As the result of a NH Superior Court stay issued by Judge Amy Ignatius on September 29th, further public proceedings are currently on hold regarding the application from Meena, LLC to operate a gas station at the site formerly known as Boyle’s Market at the corner of NH Route 25 and Leavitt Bay Road on the Effingham-Ossipee town line. Her ruling is in response to an appeal filed by GMCG, Ossipee Lake Alliance and the abutters of the Effingham Planning Board’s August 22nd vote that Meena is not required to file a Special Use Permit.
Once public deliberations resume, the volunteer members of the Effingham Planning Board will continue their earnest review of the details of Meena’s proposal and make a final decision based upon their determination of the application’s conformity with the town’s zoning ordinance.
Over the past year and a half, GMCG staff and volunteers have collaborated with the Ossipee
Lake Alliance, abutters to site, and other concerned citizens to raise the alarm about this proposal. We have done so not only because gas stations are a prohibited use under the Effingham Groundwater Protection Ordinance (GPO), but because our analysis along with the findings of others have exposed dozens of flaws in Meena’s application documents, and mounting concerns about how unfit this site is for a gas station based upon its geology, hydrology, and its past history as a gravel pit. Critique of the application has been rigorous. Noted geologist Dr. Robert Newton has, through a series of letters to the Planning Board, a video, and public lectures, illuminated how vulnerable the groundwater supplies under the Meena site are to potential contamination from normal gas station operations and anticipated stormwater runoff. Additionally, at the request of the Planning Board, Northpoint Engineering of Concord, NH has issued three separate reports identifying scores of problems with Meena’s site design and adherence to the Town’s zoning ordinance. Links to Dr. Newton’s content and the Northpoint reviews are available here.

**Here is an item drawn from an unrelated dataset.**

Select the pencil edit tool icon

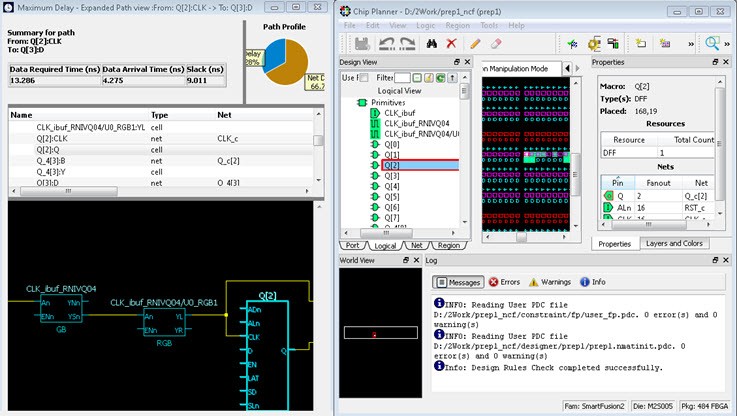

We remain optimistic that the members of the Planning Board will conclude that they cannot simultaneously approve a gas station at this site and meet their obligation to protect public health and safety. Beyond their consideration of each and every detail, we also hope the Planning Board will keep in mind that passage of the Town’s Ground Water Protection Ordinance (GPO) was not an accident, nor has it been outdated by technology since approved by voters in 2011.

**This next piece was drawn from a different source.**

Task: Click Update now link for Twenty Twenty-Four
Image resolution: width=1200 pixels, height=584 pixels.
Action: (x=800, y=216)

Effingham’s GPO was the outcome of years of research, education and organizing. GMCG is proud to have contributed to the effort, but the ordinance would never have come to fruition were it not for scores of thoughtful, informed and dedicated town residents and town officials who had a vision for their community. Central to that vision was a recognition that the longterm economic prosperity of Effingham depended on a permanent source of clean drinking water, and that source was a stratified drift aquifer highly vulnerable to human contamination.

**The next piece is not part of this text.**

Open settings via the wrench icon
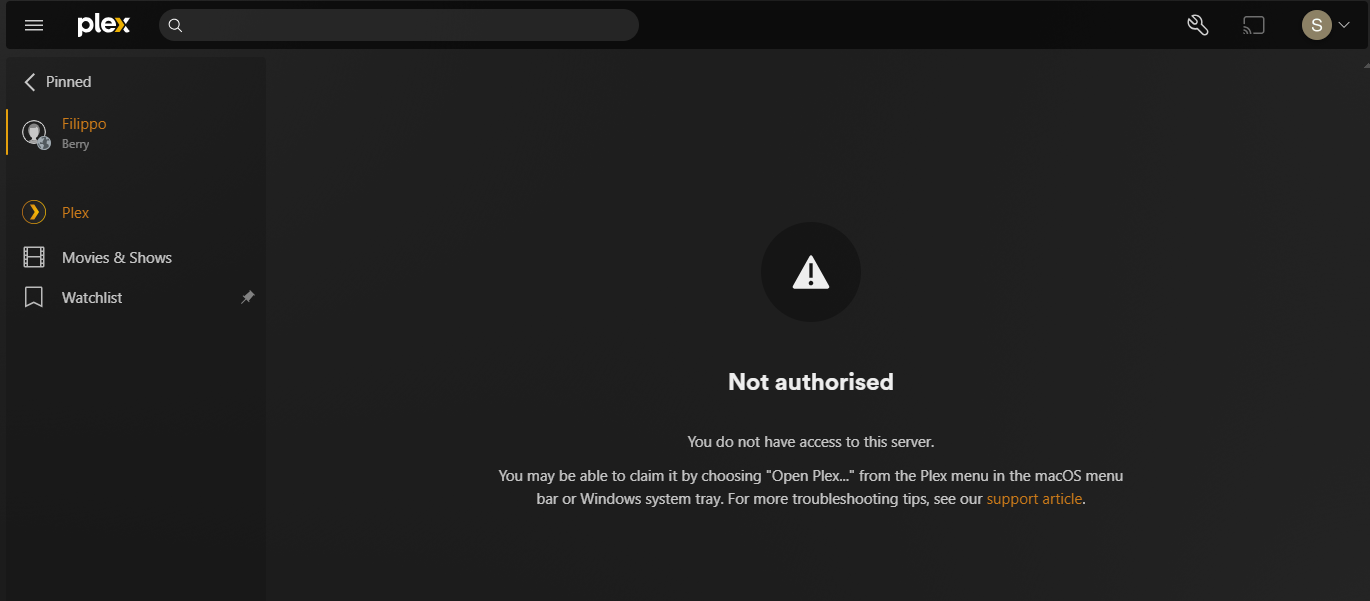1370x601 pixels. tap(1198, 25)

The GPO did not prohibit gas stations everywhere, only in groundwater protection districts where the risk to established drinking water supplies was simply too great to risk the known impacts of a gas station. Existing gas stations were grandfathered, but in 2015 the then owners of Boyle’s shut down the pumps and, with financial assistance from the State, had the underground storage tanks removed. Two years later, under the terms of the GPO, the operation of a gas station at that site
became an officially “abandoned” use.
Now some proponents of this project ask us to embrace a narrative that improvements in gas station safety, particularly underground storage tank technology, render the 2011 GPO obsolete and justify the variance.
Aside from the fact that a planning board cannot invalidate or ignore an ordinance based on such reasoning, this argument is flawed. Yes, the technology has improved (it sure needed to!), but that changes nothing about the original basis for the ordinance. The geology of this site and Effingham’s stratified drift aquifer have not changed. The locations of dozens of families’ wells have not changed. The toxicity of gasoline has not changed. Most important of all, Effingham’s GPO has not changed – the town still has a GPO approved by the people that says gas stations are a prohibited use in a groundwater protection district.
The passage of a GPO was an important chapter in the Town’s history. It is a story of people working together with a shared commitment to preserving irreplaceable natural resources across town boundaries. We are confident the Effingham Planning Board will weigh everything that matters when they make their ruling, and not turn back the clock on their community’s hard won progress.